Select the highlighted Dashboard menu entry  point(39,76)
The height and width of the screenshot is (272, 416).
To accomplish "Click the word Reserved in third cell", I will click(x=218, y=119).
* * *
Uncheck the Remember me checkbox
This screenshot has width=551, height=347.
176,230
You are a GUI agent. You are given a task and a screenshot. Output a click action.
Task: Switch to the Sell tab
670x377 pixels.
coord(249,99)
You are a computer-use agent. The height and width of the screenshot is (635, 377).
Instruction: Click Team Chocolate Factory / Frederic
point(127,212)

_Task to complete_
Convert the rows into a JSON list of strings, beginning at the line that contains "The height and width of the screenshot is (272, 416)." and stopping after the line that contains "will click(x=218, y=119).". Use one string per line and leave out any blank lines.

_Task output_
[
  "The height and width of the screenshot is (272, 416).",
  "To accomplish \"Click the word Reserved in third cell\", I will click(x=218, y=119)."
]